When Joe finished telling the story, he performed the pipe ceremony. Joe lit the pipe and took a puff from the bowl, which as the tobacco burned appeared as a singular point of bright light in the midst of the soft lantern glow of the lodge. Joe turned the stem of the pipe to the east and offered a prayer, inviting the spirits to partake of the sacred tobacco. Joe then turned the stem back and turned his body to face the south. Again, he took a draw from the pipe and turned the stem to offer the pipe to the spirits of the southern door. This ceremony Joe repeated though each of the seven directions, first the four cardinal directions, then looking down toward our Mother Earth and then skyward acknowledging the vast universe, and finally high above to honor Gitchi Manitou, the Great Mystery.
As Joe addressed the spirits, he said that the New People, prophesied to come so long ago, were sitting in that very lodge as he spoke. Those of us sitting in the wigwam heard a profound message of Native American environmental ethics. The creation story showed human beings as a part of creation, rather than as an entity removed from its environment. We heard Joe tell us that we are brothers and sisters to wolves and that our Mother is Earth. Most importantly, we heard Joe tell us that we are the New People talked about in prophecy, and that the fate of the whole Earth now lay in our hands.
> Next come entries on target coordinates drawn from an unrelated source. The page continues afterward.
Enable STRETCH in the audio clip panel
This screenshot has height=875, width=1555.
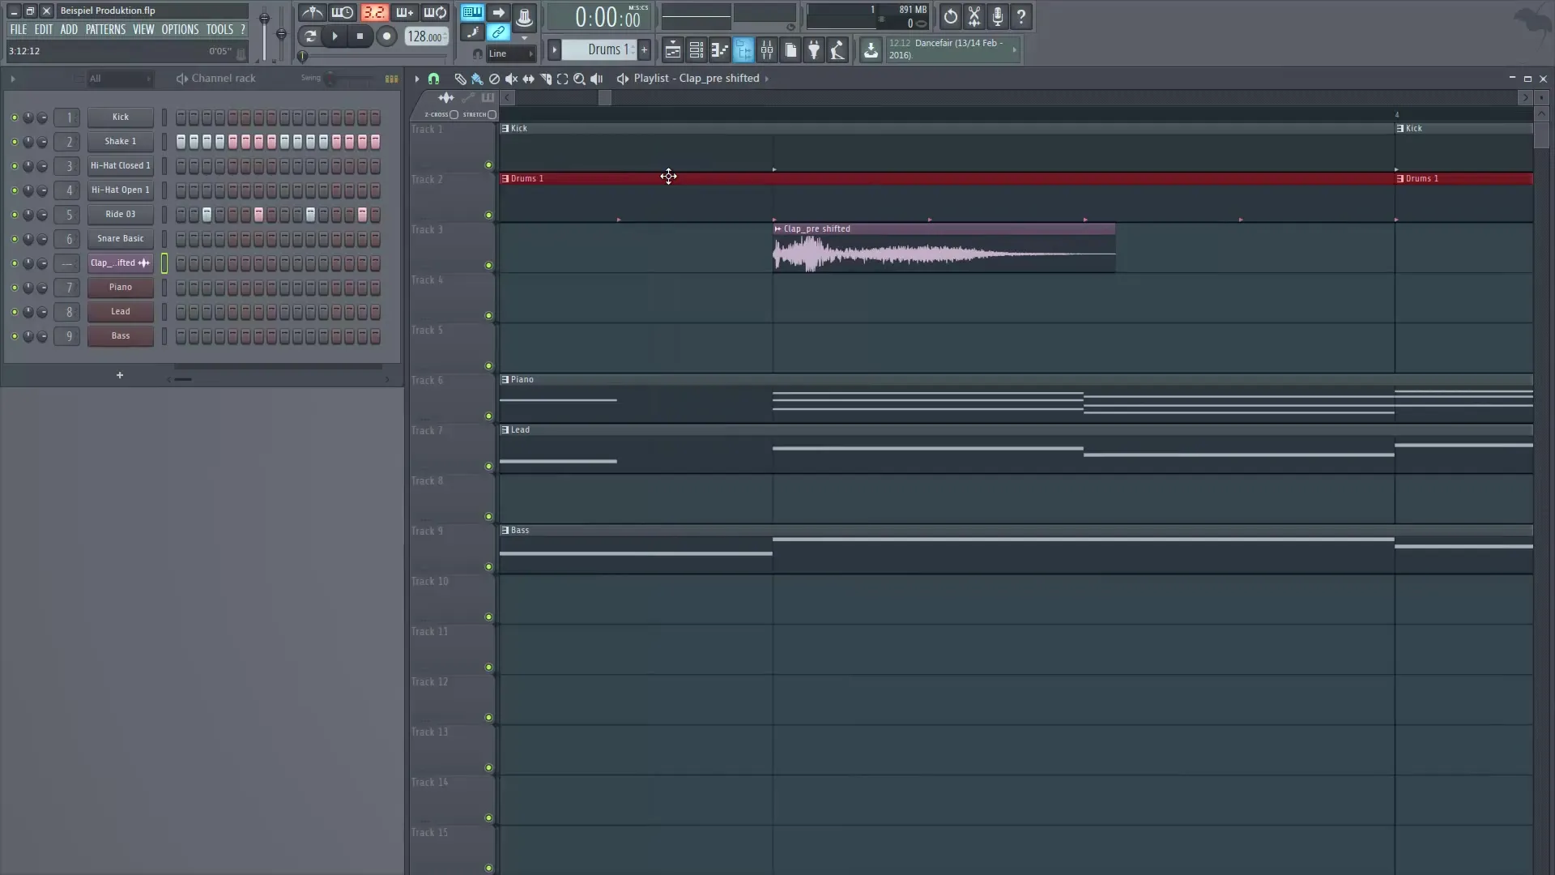491,115
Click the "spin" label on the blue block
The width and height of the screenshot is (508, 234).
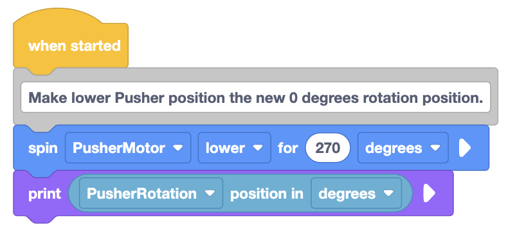pos(43,148)
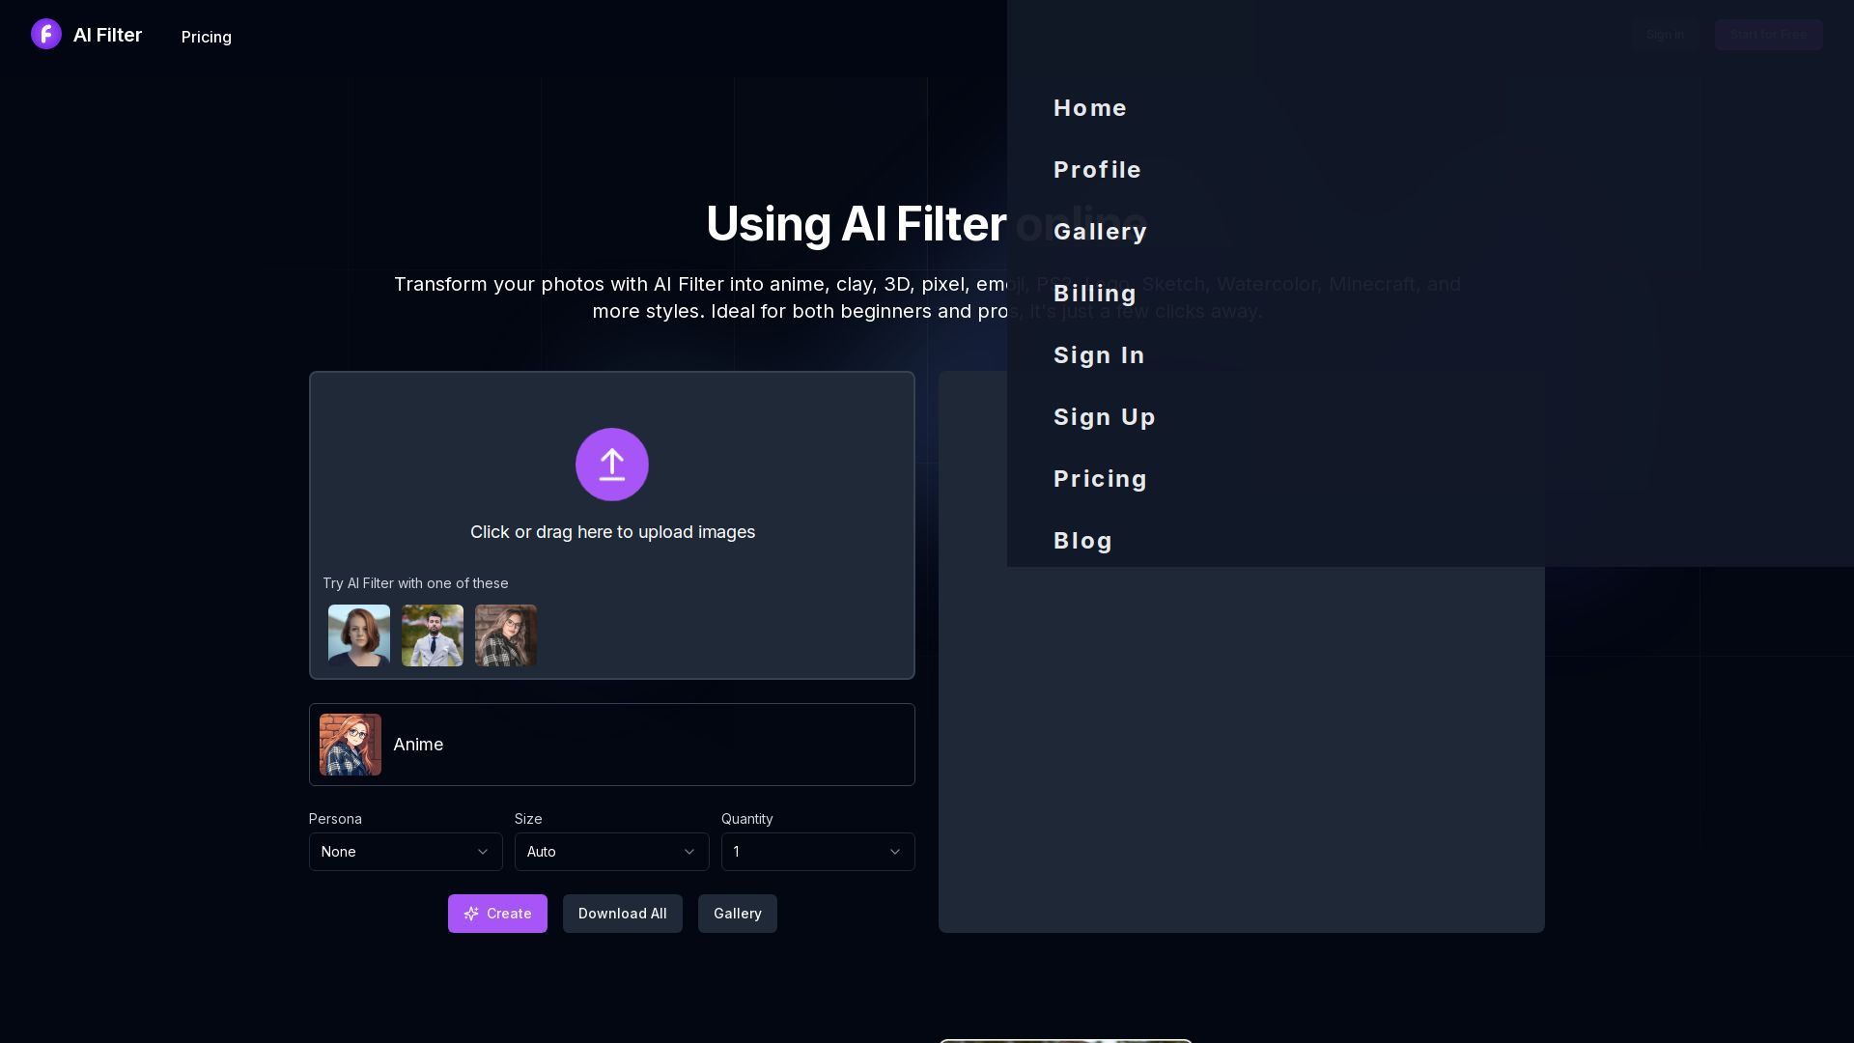Click the sparkle icon on Create button

pos(471,914)
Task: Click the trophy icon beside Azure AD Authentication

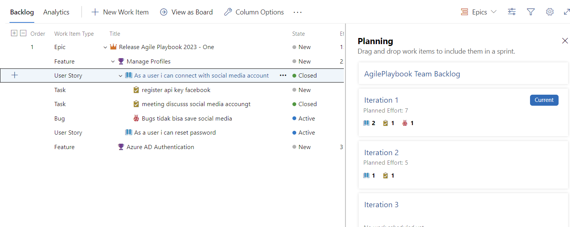Action: (x=121, y=147)
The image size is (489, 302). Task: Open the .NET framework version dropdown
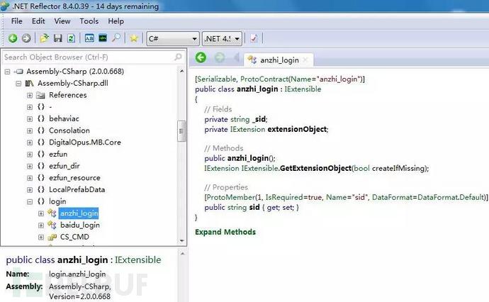pyautogui.click(x=222, y=38)
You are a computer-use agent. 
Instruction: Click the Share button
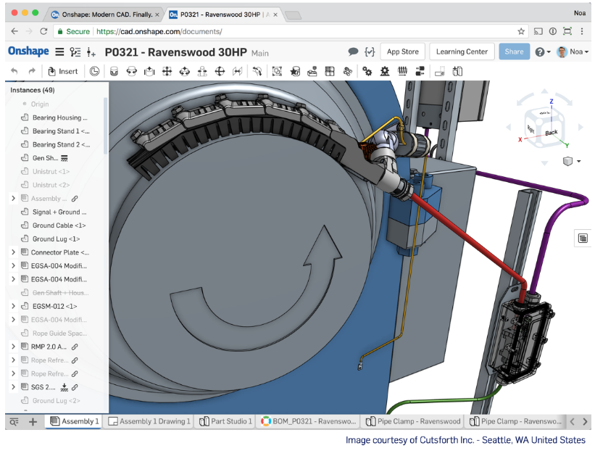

That night I became Oshkii-Bimadisiig, one of the New People, and I understood that I had a responsibility to the generations unborn to care for our Mother Earth and to help create a sustainable future. I felt that Gitchi Manitou had spoken to me through Joe’s story, teaching me a new paradigm. I don’t know if everyone felt the same as I did that evening, but I do know that I saw many of those same people again and again at ceremonies and other events. And our circle is growing. The New People are coming together from all directions, and are represented by every race and ethnicity. We are raising a new consciousness in the world and are directing our energies toward bringing peace and sustainability to the earth. We are learning and living a way of life that strives for harmony and balance with the Earth.
After the pipe ceremony, we feasted and shared conversation. We always share food after a ceremony. It is a Thanksgiving for all that we have been given. A spirit dish was prepared and offered up outside so that we might share our feast with the spirits of the land and with all those who have gone on before us. It is a way of offering our respect and appreciation for the life we have been given. Every once in a while, the lodge door would open as someone would come in or go out, and a cold chill would remind us that the season was changing. Going outside was like entering another world. The sky was crystal clear and filled with millions of stars and if one listened intently, they could hear the gentle sounds of the lake lapping up on the shore, and still another sound more deeply ingrained: the sound of shared heartbeats.